▶ [Dataset entries]:
★ ★ ★ ★

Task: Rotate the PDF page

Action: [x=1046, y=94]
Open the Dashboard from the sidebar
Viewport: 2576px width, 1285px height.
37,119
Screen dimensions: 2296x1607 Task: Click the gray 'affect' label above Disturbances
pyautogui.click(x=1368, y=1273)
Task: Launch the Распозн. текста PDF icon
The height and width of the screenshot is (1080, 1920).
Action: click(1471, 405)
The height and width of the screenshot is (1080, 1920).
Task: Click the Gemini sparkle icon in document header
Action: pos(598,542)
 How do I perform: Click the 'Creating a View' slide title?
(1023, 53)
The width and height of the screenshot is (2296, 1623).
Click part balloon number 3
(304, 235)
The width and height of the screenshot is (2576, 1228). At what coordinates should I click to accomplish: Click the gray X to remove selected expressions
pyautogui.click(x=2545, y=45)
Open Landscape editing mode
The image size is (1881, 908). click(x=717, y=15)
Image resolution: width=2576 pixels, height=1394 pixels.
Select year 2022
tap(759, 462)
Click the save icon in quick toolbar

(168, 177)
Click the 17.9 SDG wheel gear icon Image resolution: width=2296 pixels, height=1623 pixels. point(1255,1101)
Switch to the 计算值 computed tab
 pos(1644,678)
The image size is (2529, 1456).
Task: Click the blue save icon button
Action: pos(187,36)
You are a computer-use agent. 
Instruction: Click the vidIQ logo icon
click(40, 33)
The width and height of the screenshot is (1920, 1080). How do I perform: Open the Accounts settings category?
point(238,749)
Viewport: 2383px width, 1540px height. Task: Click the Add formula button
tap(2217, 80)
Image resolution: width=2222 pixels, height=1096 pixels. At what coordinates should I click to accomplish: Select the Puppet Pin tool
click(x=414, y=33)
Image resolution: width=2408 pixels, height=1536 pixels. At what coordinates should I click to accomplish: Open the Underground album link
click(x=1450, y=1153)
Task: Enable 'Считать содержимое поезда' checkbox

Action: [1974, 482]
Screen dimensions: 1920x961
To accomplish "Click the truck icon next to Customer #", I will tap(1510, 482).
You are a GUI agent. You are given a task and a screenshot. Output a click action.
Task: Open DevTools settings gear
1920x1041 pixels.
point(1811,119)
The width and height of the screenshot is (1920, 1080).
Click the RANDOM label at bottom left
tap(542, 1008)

★ ★ ★ ★

▶ [Instructions for the task]: Nothing but the lines from the line that contains "Image resolution: width=2408" to the last line of the records above should appear in the answer; please copy them exactly.

▶ [Your solution]:
Image resolution: width=2408 pixels, height=1536 pixels. At what coordinates should I click to accomplish: Open the Underground album link
click(x=1450, y=1153)
Task: Enable 'Считать содержимое поезда' checkbox

Action: [1974, 482]
Screen dimensions: 1920x961
To accomplish "Click the truck icon next to Customer #", I will tap(1510, 482).
You are a GUI agent. You are given a task and a screenshot. Output a click action.
Task: Open DevTools settings gear
1920x1041 pixels.
point(1811,119)
The width and height of the screenshot is (1920, 1080).
Click the RANDOM label at bottom left
tap(542, 1008)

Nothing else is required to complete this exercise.